Utilities are numerical expressions of patient preferences for a particular state of health. Although utilities and measures of functional status both reflect quality of life, utilities describe how patients feel about or value living with a given clinical condition, and measures of functional status generally reflect the limitations experienced by patients with a clinical condition (e.g., New York Heart Association class for congestive heart failure). Utilities are typically assessed on a scale from 0 (death or worst health imaginable) to 1 (best health).

Patient utilities may be measured by using a variety of techniques (Figure). With the simplest approach, the visual analogue scale, patients simply mark an "X" on a continuous scale between 0 and 1. More commonly, utilities are elicited by asking patients to make a series of choices to identify at what point they are indifferent about the choice between two options. There are two commonly used iterative approaches to assessing utilities. With the time trade-off method, for example, patients might be asked whether they would prefer to live 10 years in good health or 20 years with a disabling stroke. If they chose the latter, the choice might be modified to 15 years in good health or 20 years living with a disabling stroke. This iterative process would continue until a patient was indifferent about the choice between the two options--for example, that living 12 years in good health was equivalent to living 20 years with a disabling stroke. In this case, the utility for stroke is the ratio of the two values: 12/20=0.6 (Figure). With the standard gamble method, a patient is instead asked to choose between life with a specific condition and a gamble with variable probabilities of life without the condition and death.

Figure - Three ways to measure or express a utility of 0.6 for disabling stroke.

Average utilities for a wide variety of clinical conditions or symptoms may be obtained from the literature. One often-used catalogue is the Beaver Dam study.1 This population-based study describes utilities (obtained by two different methods) for patients with a variety of common clinical conditions, such as severe back pain (0.87), insulin-dependent diabetes (0.72), and cataract (0.94).

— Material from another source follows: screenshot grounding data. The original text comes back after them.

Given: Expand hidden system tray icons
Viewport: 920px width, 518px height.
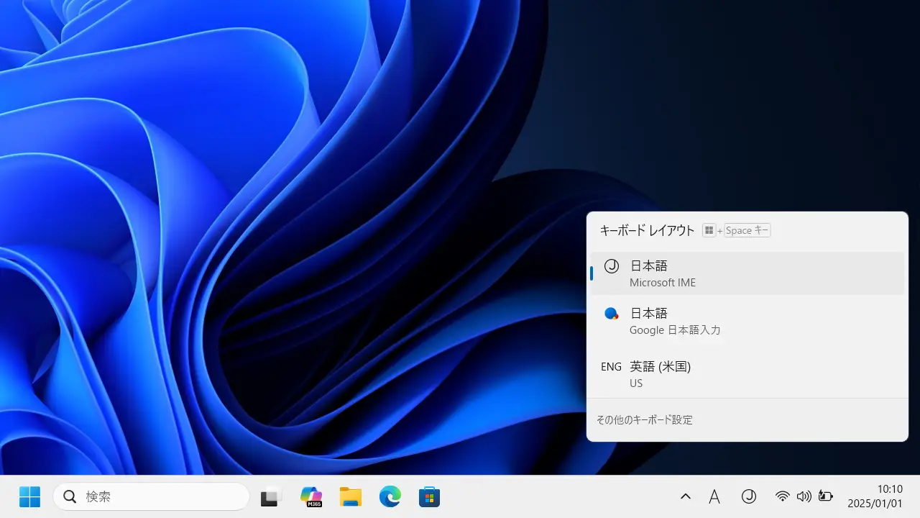Looking at the screenshot, I should (x=686, y=496).
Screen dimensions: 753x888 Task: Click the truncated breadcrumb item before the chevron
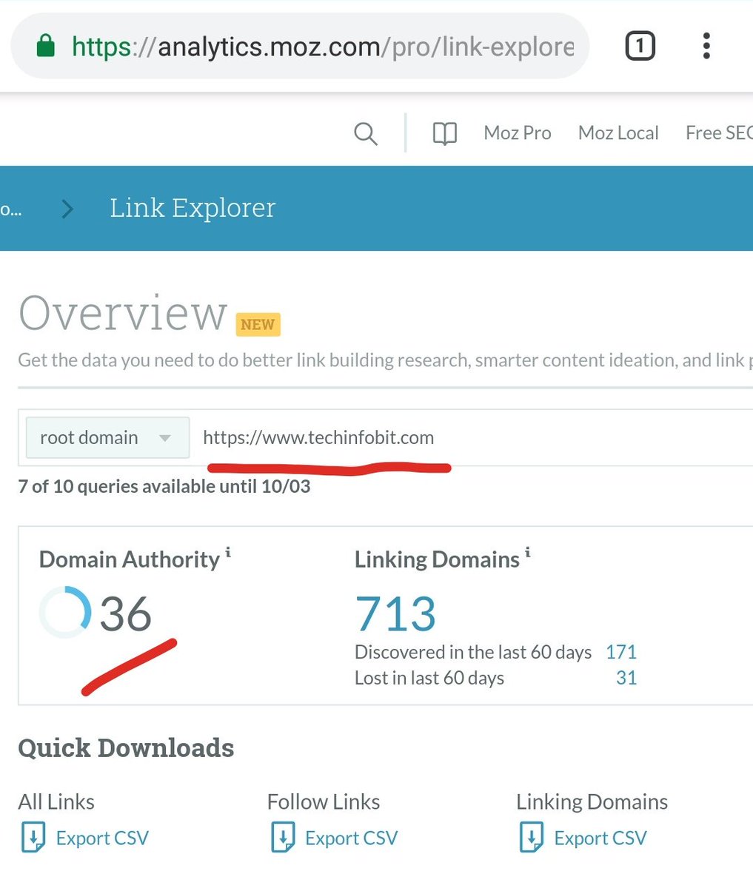coord(11,209)
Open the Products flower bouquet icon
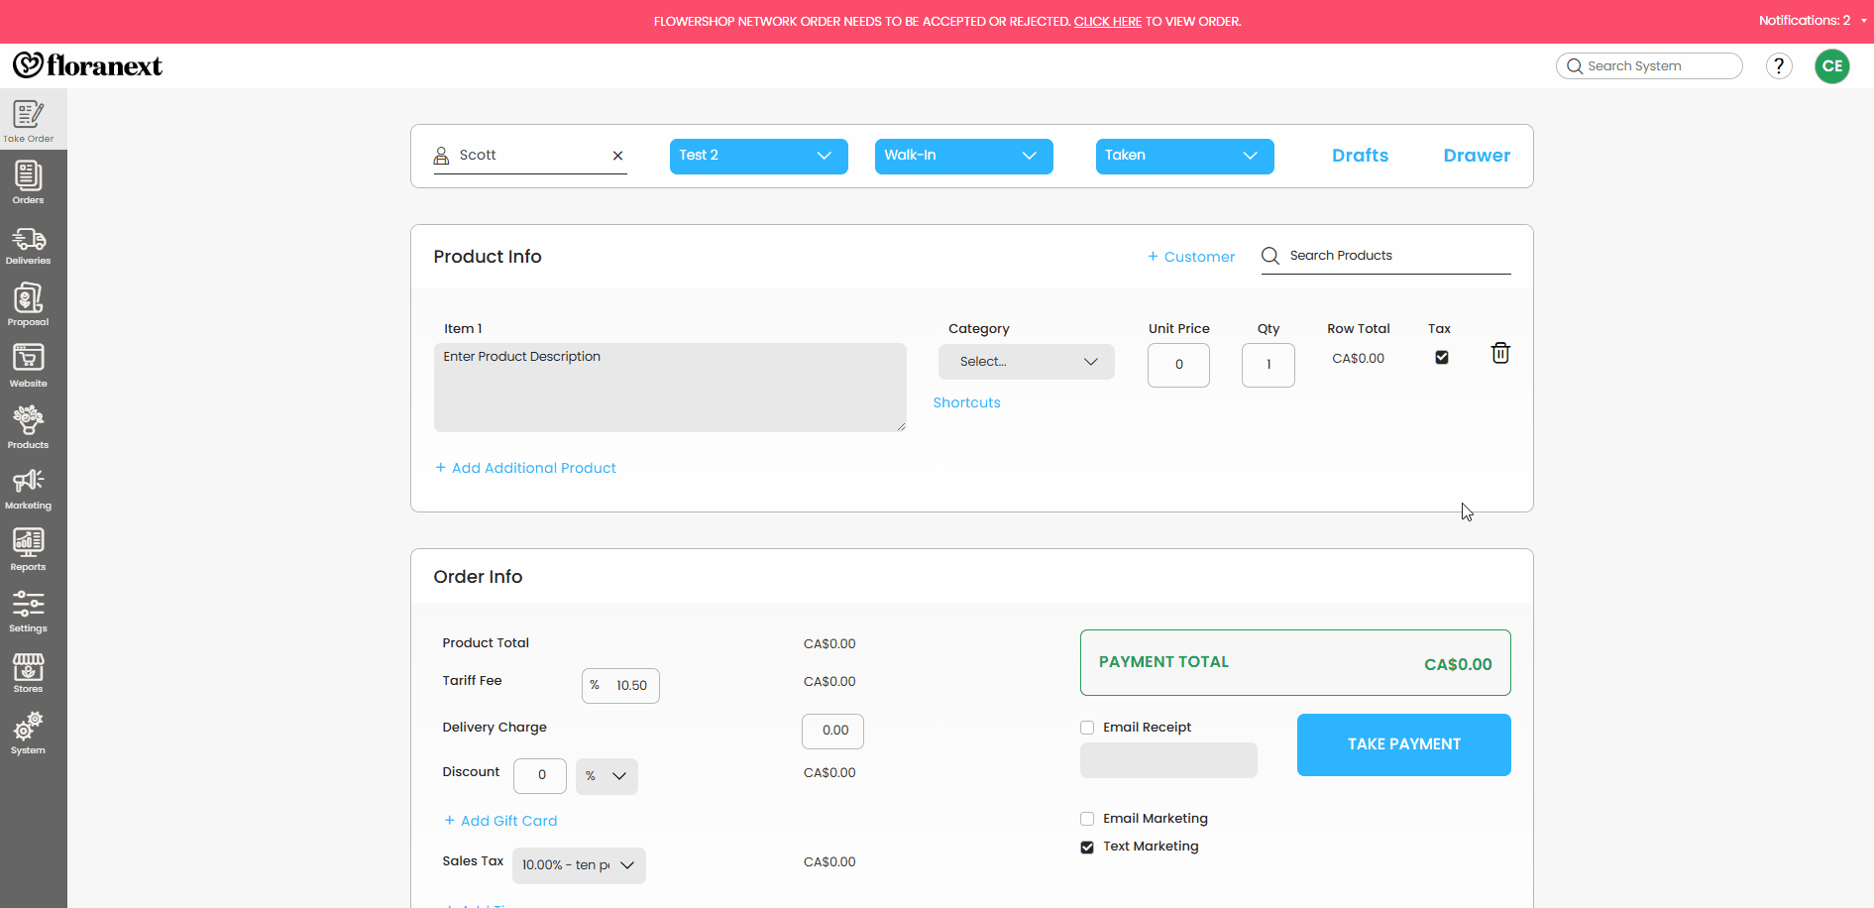Viewport: 1874px width, 908px height. (28, 426)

One familiar application of utilities is the quality-adjusted life-year (QALY). To calculate QALYs, time spent in a particular outcome state is multiplied by the utility for life in that state. For example, 10 years after a disabling stroke (utility of 0.6) is equivalent to 6.0 QALYs (10x0.6=6.0 QALYs). This aggregate measure is frequently used in decision analysis and cost-effectiveness analysis to compare the relative value of clinical interventions.


Reference

  1. Fryback DG, Dasbach EJ, Klein R, et al. The Beaver Dam Health Outcomes Study: initial catalog of health-state quality factors. Med Decis Making. 1993;13:89-102.